Every now and then the only thing you can do is let your guard down and go with the flow.
After the unending, unspeakable ugliness of the nightly news, I have to confess (a little shamefacedly) that I had tears of laughter streaming down my face during this gross-out movie’s fantastic poo scene.
It was cathartic, which is the last thing I expected to be writing about what is basically a tsunami of crudity. Will, Jay, Neil and Simon (Simon Bird, James Buckley, Blake Harrison and Joe Thomas) are back and looking rather too old to be continuing on as the teenage prats whom we first encountered on holiday in Crete in in 2011.
But the group’s history of collaboration, beginning with the British TV series (2008–10), has made of them an accomplished comedic unit.
The story is set in Oz, where Jay has been spending part of his gap year and letting on to his mates that he is shagging himself silly. The others fly out to join him and the truth is exposed – Jay is working in a toilet and living in a tent pitched on the front lawn of his Australian uncle’s suburban quarter-acre (David Field, in blokey overdrive).

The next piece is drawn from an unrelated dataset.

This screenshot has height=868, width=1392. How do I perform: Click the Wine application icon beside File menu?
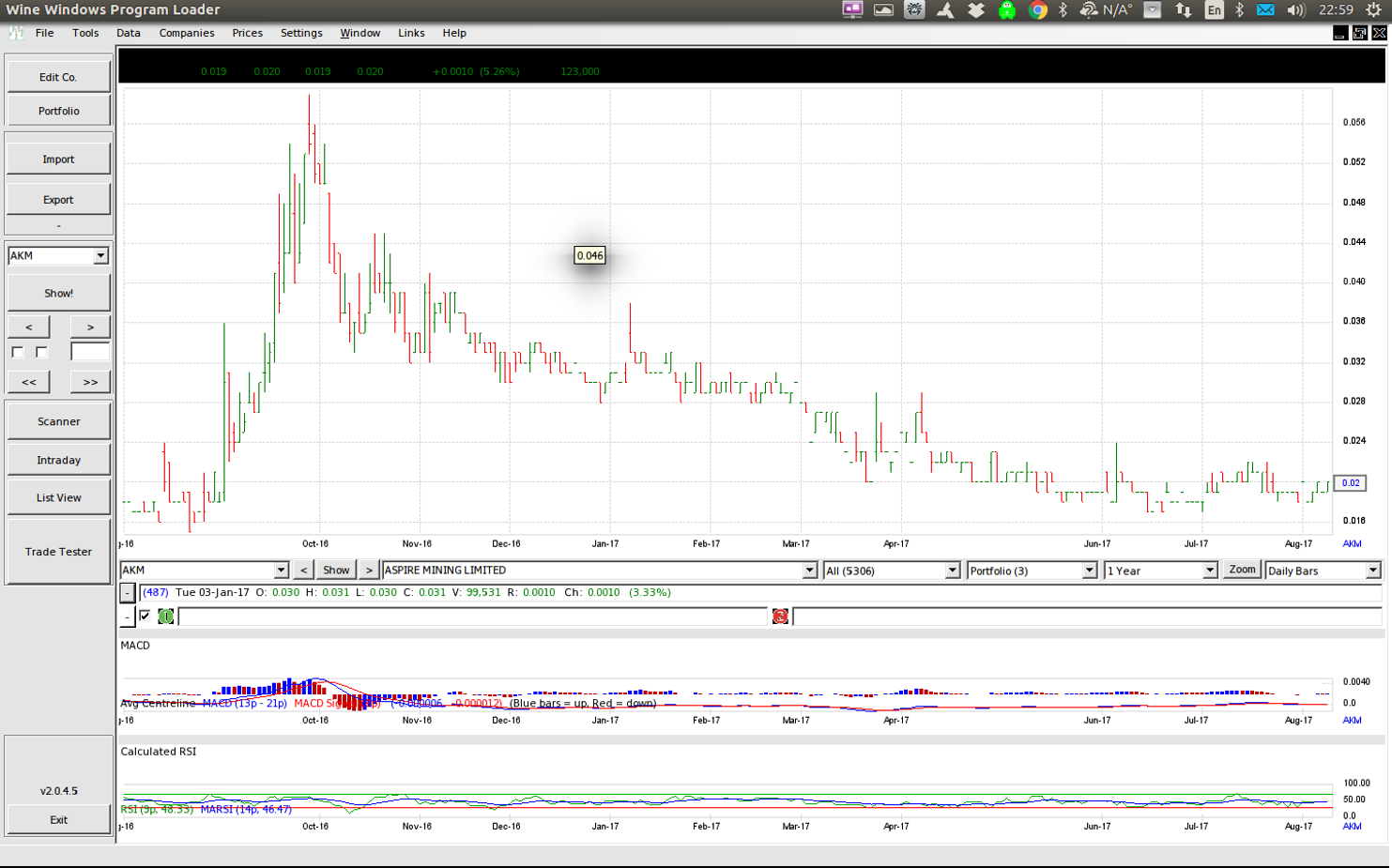(x=15, y=33)
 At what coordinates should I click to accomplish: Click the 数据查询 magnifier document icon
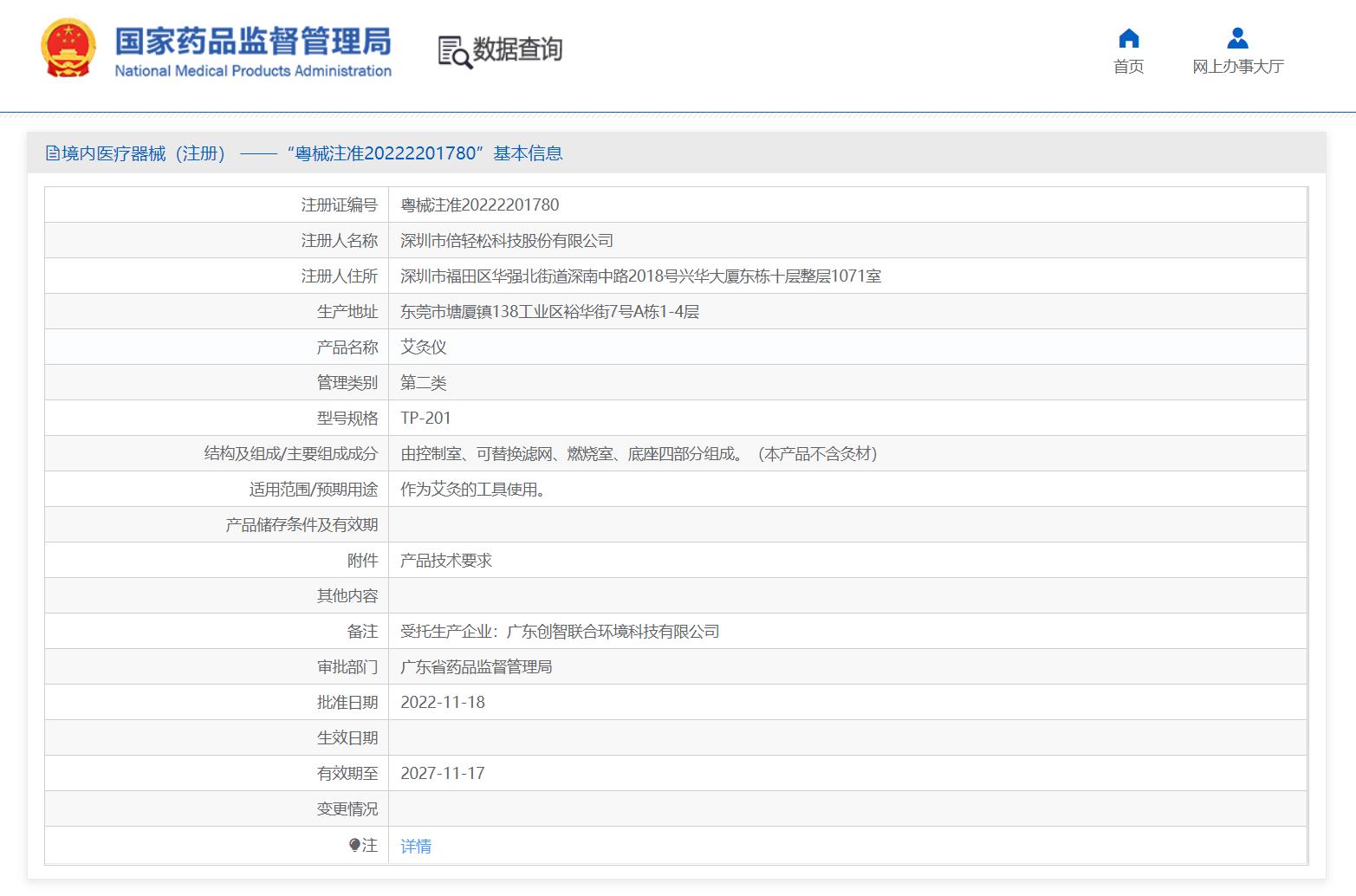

Fired by romantic ambitions, Will follows the beautiful Katie (Emily Berrington) to Byron Bay and the gang all check into the Arts Factory.
Katie, however, is also being courted by the muscular, dreadlocked Ben (Freddie Stroma), and it is Will’s clashes with Ben that introduce at least a modicum of clever and biting satire to proceedings – at one point they are involved in a drumming/healing session inside a tent that takes a delicious bite out of the Bay’s ‘spiritual’ mumbo-jumbo.
The narrative tends to fizzle out when they head to Birdsville (the whole is little more than a series of gag set-ups), but the boys are such hopeless nongs that it is impossible not to become swept along in their follies.
An offensive film of no redeeming qualities and rarely rising above groin-level – I loved it.